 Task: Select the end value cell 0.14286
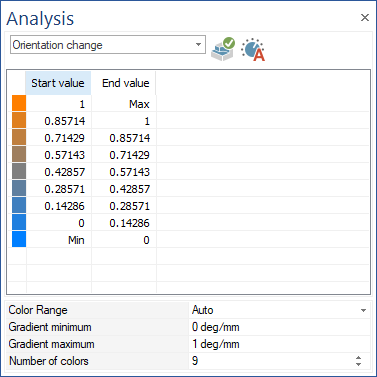124,223
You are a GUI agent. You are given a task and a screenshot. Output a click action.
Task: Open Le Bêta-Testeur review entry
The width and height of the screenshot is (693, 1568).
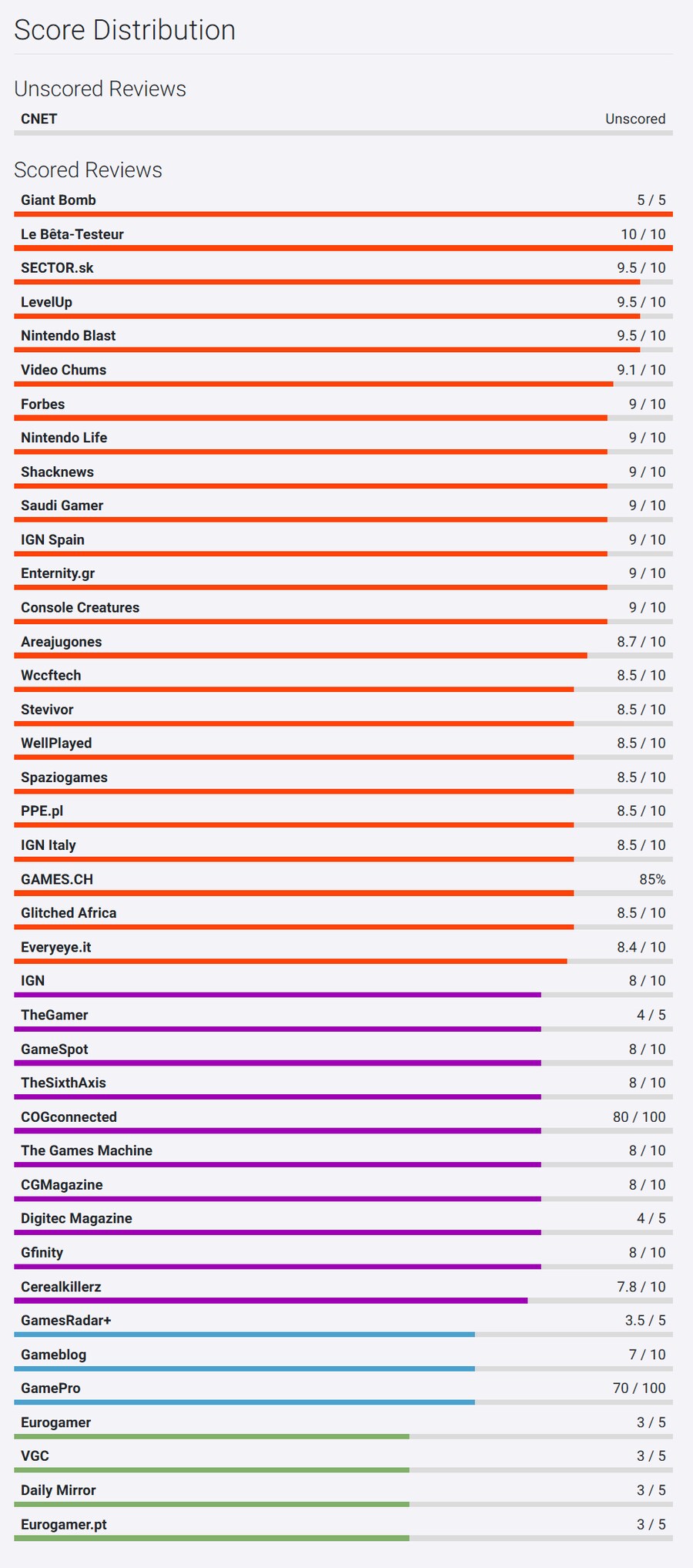pos(72,234)
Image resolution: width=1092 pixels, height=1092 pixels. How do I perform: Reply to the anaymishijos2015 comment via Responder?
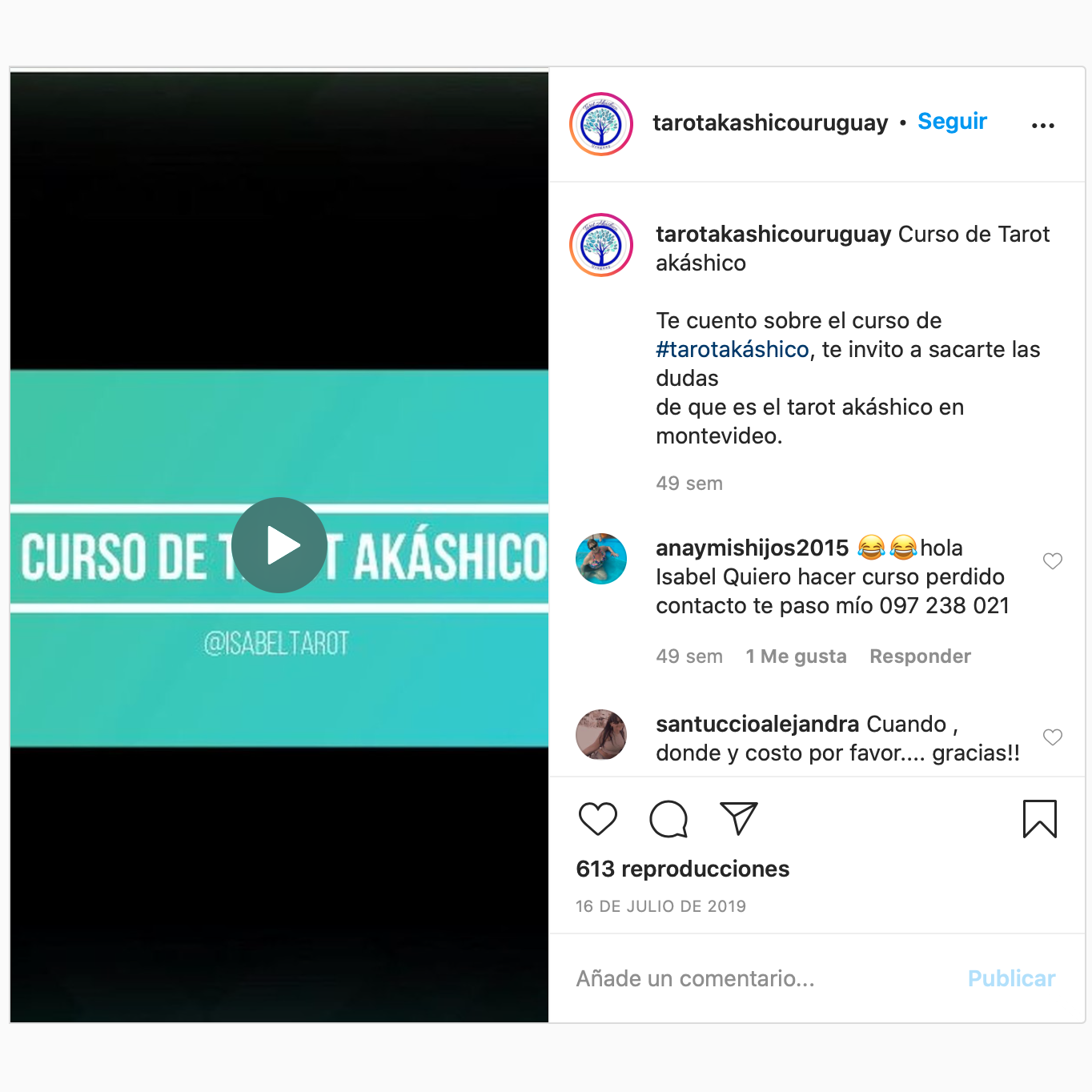point(920,656)
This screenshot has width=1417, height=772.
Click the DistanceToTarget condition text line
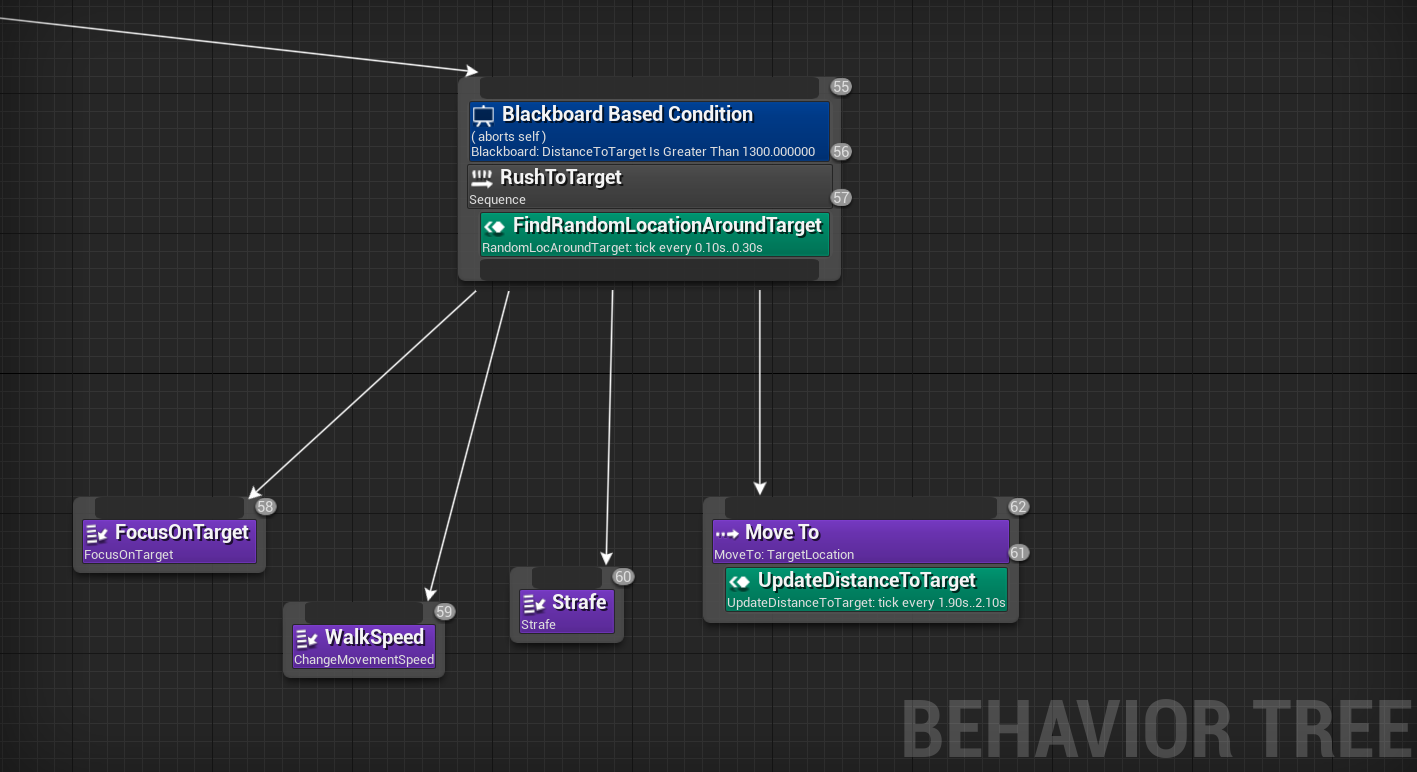click(x=645, y=152)
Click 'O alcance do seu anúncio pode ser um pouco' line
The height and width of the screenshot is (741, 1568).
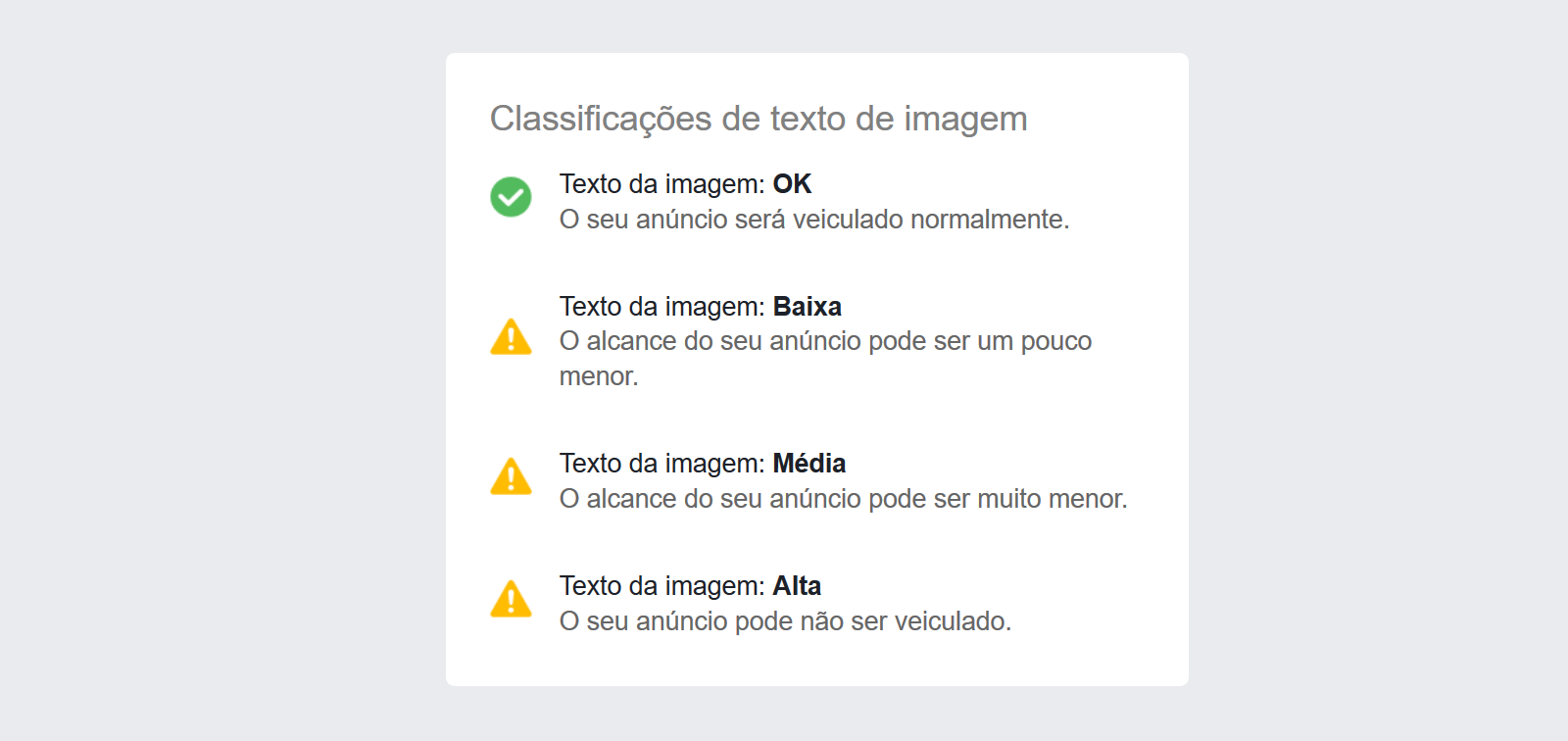(825, 341)
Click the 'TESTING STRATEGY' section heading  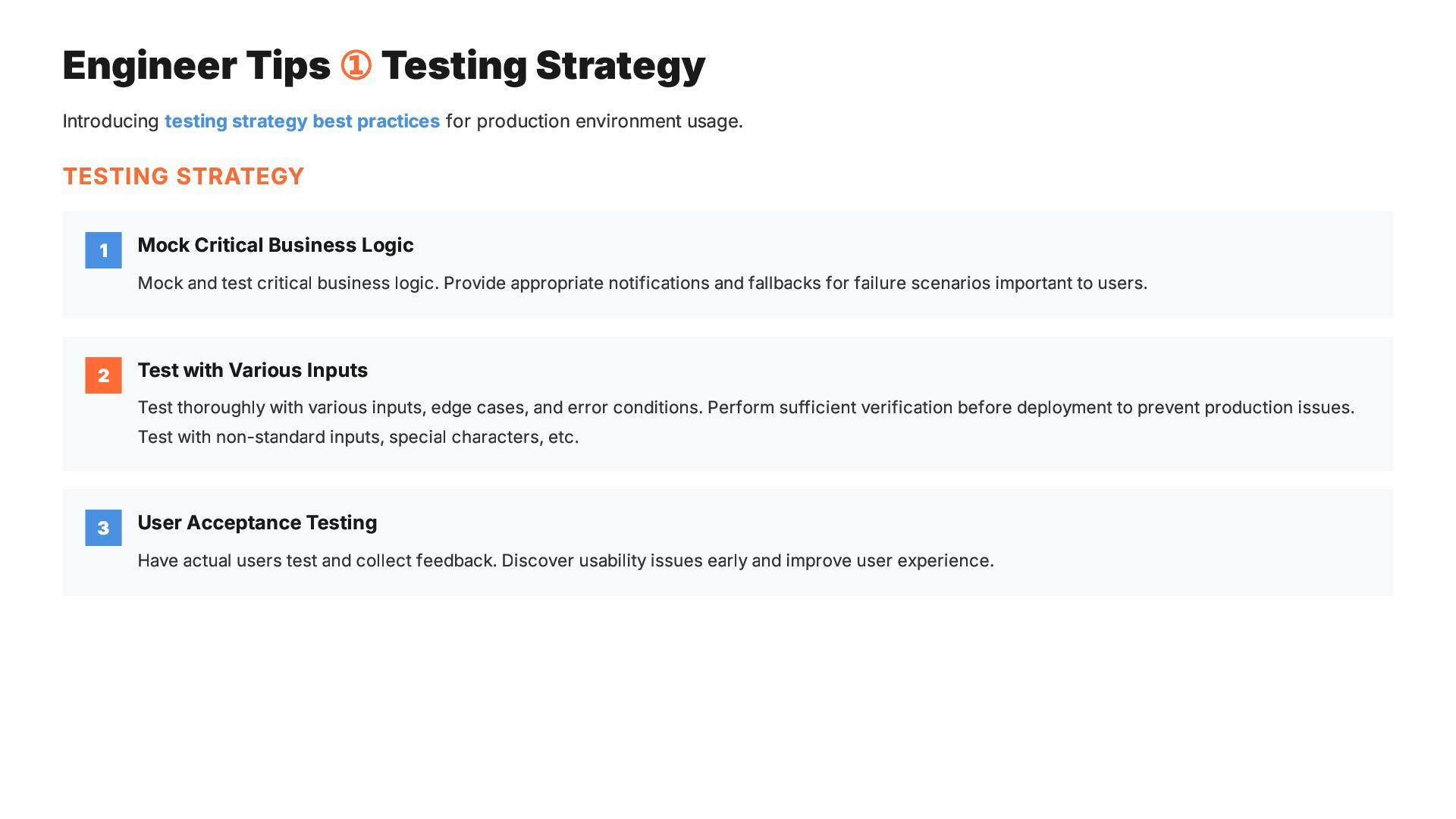183,177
^^^^^^^^
AIM OF THE EXERCISE
The answer is those lines of the material above that run from the one containing "You are a GUI" up to and including the one containing "Click 'O alcance", restated exactly and without images.

RESULT
You are a GUI agent. You are given a task and a screenshot. Output a click action.
Task: Open Le Bêta-Testeur review entry
The width and height of the screenshot is (693, 1568).
pos(72,234)
Image resolution: width=1092 pixels, height=1092 pixels. How do I perform: Reply to the anaymishijos2015 comment via Responder?
point(920,656)
This screenshot has width=1417, height=772.
Click the DistanceToTarget condition text line
click(x=645, y=152)
Click 'O alcance do seu anúncio pode ser um pouco' line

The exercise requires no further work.